= What you have to do =
Only the lines of the data holding the string "computer" need to be returned.
::::
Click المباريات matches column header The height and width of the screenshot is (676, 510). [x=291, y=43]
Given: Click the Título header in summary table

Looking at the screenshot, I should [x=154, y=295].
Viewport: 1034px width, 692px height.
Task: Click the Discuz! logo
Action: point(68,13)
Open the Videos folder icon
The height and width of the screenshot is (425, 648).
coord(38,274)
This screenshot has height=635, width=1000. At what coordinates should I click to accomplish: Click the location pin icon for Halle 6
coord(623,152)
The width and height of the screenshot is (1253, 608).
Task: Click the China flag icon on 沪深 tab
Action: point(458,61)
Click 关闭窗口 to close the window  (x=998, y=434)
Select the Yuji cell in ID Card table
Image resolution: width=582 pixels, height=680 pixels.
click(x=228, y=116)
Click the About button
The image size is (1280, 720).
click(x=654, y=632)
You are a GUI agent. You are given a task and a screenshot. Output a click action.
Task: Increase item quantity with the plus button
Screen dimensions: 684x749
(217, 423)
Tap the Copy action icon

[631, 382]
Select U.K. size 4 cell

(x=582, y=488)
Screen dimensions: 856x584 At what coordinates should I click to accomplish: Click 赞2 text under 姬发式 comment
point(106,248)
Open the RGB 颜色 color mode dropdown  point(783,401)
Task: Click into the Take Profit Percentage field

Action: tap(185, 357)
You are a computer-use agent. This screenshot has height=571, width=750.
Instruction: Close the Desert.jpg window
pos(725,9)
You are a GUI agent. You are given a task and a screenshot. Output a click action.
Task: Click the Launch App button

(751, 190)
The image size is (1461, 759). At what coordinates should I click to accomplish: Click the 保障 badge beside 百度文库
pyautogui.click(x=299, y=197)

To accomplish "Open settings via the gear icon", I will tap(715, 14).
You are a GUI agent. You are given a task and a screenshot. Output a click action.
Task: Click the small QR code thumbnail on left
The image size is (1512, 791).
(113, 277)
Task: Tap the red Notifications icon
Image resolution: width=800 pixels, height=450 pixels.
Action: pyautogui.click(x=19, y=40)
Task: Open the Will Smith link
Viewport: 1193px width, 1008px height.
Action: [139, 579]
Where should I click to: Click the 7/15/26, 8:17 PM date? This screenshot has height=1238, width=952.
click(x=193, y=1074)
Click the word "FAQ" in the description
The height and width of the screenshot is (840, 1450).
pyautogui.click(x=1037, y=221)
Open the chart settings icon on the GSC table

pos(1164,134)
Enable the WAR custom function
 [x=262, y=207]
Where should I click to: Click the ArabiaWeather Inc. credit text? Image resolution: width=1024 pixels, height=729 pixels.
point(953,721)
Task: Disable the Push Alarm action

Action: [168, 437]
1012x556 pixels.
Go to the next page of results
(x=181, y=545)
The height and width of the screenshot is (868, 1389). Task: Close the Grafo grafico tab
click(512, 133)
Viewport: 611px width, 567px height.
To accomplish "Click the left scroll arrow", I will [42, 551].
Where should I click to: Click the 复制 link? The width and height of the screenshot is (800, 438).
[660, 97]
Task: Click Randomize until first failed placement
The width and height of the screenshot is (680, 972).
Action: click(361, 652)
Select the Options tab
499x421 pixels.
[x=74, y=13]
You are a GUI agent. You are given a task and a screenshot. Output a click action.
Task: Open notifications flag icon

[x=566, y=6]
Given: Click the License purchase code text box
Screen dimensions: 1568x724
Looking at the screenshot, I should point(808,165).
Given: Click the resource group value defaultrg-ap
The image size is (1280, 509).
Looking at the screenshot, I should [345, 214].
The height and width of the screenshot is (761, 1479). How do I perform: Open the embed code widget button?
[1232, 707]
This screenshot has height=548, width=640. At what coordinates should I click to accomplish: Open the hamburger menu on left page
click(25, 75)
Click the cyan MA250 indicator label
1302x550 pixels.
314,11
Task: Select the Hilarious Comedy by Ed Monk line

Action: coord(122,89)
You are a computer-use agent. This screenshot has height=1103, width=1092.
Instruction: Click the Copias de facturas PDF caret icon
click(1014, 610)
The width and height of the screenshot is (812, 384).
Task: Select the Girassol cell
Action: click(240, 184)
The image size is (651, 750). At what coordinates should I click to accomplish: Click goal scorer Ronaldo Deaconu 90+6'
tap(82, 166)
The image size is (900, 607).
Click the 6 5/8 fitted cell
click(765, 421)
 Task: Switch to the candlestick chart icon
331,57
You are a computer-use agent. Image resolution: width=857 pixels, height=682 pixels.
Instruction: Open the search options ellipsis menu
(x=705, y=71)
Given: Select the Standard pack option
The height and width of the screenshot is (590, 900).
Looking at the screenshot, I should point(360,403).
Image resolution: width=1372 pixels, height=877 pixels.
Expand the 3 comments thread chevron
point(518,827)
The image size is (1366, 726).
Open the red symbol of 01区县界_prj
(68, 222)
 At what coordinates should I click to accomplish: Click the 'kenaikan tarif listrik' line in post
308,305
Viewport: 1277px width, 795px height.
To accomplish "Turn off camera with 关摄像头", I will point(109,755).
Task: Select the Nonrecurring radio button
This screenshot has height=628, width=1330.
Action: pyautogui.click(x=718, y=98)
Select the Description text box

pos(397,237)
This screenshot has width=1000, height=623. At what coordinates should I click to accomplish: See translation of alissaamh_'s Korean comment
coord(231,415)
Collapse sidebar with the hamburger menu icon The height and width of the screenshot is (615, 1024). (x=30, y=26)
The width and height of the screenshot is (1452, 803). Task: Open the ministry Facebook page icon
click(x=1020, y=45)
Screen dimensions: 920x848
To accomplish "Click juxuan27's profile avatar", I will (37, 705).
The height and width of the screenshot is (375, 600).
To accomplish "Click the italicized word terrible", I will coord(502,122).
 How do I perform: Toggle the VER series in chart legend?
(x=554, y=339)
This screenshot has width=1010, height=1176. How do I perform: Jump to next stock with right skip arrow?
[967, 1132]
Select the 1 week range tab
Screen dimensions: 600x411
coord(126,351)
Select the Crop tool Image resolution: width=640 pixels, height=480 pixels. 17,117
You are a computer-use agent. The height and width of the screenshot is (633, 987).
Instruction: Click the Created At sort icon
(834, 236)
::::
= Expected answer =
You are a computer-use agent. This screenshot has height=571, width=750.
You are a computer-use agent. This screenshot has height=1103, width=1092.
You are a computer-use agent. Image resolution: width=857 pixels, height=682 pixels.
You are a computer-use agent. The height and width of the screenshot is (633, 987).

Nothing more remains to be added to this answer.